Check the relevance. Australian journalists want information about what's happening in Australia. They can easily pull information about what's happening in the US directly from US sources. Make sure your release is talking about changes that affect Australians: IT managers, the channel, end users and the general public.
Find the news. US-based releases are written quite differently than Australian-written releases. First, US releases have to run the gauntlet of corporate lawyers, the sales, marketing, and corporate communications VPs, product managers, etc, with each one adding their own perspective. This results in the news being buried somewhere around page two or beyond. That's fine for US media, but Australian journalists want the news up front. Find the news and drag it back to the top.
Specify the benefit. It's amazing how many releases get lost in specifications and forget to say what the benefit is. A feature is not a benefit. For each feature, spell out the benefit and who will benefit from them. Press releases from publicly listed companies in the US are often meant to influence the stock market rather than the IT buyer. That sort of release goes into great detail about the strategic benefits of some action the company is taking. Forget it, it's rarely of any interest in Australia. Instead, focus on how it will improve things for people who buy it.
Cut the hype. US releases often start with something like, "Acme OnLine Inc, the market-leading provider of affordable, leading-edge tools for advanced e-commerce applications, today announced . . ." To Australian media, the positioning statements mean nothing and just increase the time it takes to find your news. The value of your information will be in its nouns and verbs. Most of the adjectives can be taken out. In particular, leave out terms such as state-of-the-art, best-of-breed, seamless-end-to-end, etc.
Quote local pricing and availability. Be sure to change the pricing to Australian dollars and check on availability here. Journalists are trying to be helpful to their readers. The first question a reader asks is, "How much?" and, "Where can I get it?" Pricing can be complex but you can always give a range of prices or a price for a standard system.

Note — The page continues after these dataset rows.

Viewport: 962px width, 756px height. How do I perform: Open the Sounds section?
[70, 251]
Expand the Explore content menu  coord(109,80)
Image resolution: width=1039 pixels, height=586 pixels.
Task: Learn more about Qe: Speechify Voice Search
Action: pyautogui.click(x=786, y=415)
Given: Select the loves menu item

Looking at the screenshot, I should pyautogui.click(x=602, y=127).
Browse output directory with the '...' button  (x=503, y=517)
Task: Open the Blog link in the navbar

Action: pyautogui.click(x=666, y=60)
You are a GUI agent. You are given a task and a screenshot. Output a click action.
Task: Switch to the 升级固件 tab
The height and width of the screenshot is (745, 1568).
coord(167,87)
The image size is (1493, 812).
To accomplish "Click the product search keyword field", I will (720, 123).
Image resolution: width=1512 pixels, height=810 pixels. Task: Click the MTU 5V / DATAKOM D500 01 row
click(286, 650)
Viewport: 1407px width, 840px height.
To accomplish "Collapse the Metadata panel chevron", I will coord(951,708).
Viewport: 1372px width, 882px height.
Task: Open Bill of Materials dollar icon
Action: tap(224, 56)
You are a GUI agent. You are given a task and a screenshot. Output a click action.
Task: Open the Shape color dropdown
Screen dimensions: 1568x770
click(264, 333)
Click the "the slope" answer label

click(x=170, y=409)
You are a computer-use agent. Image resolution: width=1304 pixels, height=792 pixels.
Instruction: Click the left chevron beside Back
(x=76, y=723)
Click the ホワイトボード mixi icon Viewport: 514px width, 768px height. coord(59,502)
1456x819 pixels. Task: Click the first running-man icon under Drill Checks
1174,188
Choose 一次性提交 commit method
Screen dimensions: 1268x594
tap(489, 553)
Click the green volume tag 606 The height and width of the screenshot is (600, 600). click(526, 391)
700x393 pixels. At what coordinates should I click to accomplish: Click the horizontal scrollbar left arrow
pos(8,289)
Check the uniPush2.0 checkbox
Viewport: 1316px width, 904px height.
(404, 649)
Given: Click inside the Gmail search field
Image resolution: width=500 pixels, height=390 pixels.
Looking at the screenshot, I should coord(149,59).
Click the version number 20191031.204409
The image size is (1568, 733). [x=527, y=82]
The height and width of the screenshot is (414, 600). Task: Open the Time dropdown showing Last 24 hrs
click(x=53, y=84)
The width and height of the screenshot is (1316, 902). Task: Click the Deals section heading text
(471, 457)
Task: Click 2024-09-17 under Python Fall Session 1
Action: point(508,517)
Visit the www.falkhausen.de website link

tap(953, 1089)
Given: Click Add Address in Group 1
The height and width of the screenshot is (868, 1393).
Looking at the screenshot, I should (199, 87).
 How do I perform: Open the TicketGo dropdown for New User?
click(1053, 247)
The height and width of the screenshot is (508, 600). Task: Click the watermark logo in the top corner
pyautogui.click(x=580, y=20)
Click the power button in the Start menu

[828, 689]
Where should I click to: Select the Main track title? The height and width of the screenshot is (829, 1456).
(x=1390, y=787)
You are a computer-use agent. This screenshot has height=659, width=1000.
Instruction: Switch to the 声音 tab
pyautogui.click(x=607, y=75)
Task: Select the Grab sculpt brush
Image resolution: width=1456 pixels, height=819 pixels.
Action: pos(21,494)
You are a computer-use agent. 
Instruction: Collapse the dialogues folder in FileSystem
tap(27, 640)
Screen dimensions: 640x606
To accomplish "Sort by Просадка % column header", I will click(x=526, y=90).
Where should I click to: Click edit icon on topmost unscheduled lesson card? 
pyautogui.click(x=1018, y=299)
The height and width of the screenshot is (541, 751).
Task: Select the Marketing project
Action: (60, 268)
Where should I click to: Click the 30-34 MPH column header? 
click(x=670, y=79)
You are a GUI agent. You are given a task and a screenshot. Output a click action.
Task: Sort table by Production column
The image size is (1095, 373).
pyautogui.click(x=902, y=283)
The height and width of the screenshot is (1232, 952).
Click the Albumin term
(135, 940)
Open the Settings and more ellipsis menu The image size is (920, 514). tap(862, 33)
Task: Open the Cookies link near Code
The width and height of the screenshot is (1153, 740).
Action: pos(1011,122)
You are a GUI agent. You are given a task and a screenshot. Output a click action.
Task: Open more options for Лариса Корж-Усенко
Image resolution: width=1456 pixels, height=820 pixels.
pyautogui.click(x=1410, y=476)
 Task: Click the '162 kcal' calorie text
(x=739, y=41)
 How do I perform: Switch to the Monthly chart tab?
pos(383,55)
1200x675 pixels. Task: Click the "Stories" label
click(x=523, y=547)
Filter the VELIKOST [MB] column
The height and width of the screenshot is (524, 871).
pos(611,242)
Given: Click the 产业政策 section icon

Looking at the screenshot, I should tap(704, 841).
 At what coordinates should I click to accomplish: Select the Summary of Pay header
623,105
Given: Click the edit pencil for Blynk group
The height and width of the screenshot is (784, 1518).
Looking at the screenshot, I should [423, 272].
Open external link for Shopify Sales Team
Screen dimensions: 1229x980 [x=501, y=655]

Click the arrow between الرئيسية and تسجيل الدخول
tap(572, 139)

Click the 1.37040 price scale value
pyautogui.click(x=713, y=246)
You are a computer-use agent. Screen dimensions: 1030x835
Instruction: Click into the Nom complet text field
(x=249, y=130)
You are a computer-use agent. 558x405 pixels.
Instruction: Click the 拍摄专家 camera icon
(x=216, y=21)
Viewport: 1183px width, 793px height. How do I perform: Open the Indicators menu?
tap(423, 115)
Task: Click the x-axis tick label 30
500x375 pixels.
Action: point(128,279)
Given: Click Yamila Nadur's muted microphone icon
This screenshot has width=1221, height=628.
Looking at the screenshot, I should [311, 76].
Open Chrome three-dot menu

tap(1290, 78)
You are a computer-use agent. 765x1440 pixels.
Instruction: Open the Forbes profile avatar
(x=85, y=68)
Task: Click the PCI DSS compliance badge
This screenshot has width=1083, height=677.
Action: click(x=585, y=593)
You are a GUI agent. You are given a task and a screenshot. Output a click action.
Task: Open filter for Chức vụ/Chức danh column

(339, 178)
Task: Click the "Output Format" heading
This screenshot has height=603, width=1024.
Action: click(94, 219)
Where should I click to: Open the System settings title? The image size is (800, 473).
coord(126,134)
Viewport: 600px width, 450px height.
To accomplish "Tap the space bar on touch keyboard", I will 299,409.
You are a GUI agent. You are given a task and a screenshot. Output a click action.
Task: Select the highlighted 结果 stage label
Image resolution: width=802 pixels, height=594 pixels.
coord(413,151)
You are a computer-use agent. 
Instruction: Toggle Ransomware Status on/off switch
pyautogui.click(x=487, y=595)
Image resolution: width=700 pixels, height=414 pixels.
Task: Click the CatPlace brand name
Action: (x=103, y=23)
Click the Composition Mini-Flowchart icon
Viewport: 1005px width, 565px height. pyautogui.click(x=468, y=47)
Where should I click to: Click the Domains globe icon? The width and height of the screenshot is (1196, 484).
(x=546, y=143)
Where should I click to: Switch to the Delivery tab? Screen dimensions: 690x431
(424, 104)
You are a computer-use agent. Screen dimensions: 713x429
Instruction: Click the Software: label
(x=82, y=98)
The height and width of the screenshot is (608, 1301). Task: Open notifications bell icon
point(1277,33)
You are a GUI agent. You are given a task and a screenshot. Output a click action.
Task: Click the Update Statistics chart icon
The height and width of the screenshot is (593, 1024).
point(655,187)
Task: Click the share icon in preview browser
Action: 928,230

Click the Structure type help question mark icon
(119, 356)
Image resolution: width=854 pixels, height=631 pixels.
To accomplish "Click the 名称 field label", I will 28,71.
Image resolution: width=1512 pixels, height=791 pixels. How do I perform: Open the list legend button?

Never send out a product release without local pricing and availability.
Quote Australians. If you're going to quote people, it's best if they're Australians, but you can also quote American VPs if they're talking about the Australian market. But beware - a quote from a US VP is usually where you find "motherhood statements" - the most hype and marketing-speak. Remember that a journalist will run a quote not because it talks about your company, but because it's informative for readers.
Cut out the subjective. The last thing to remember when performing surgery on a US release or creating your own is to speak in terms of real benefits and value to the reader. Sales and marketing literature may be fine for potential customers, but readers expect journalists to be objective.
As a result, journalists want press releases that are informative, as unbiased as possible, and focus on real benefits for their users.
Journalists will be glad you took the time and you'll be happy with the results, in terms of coverage, that you get.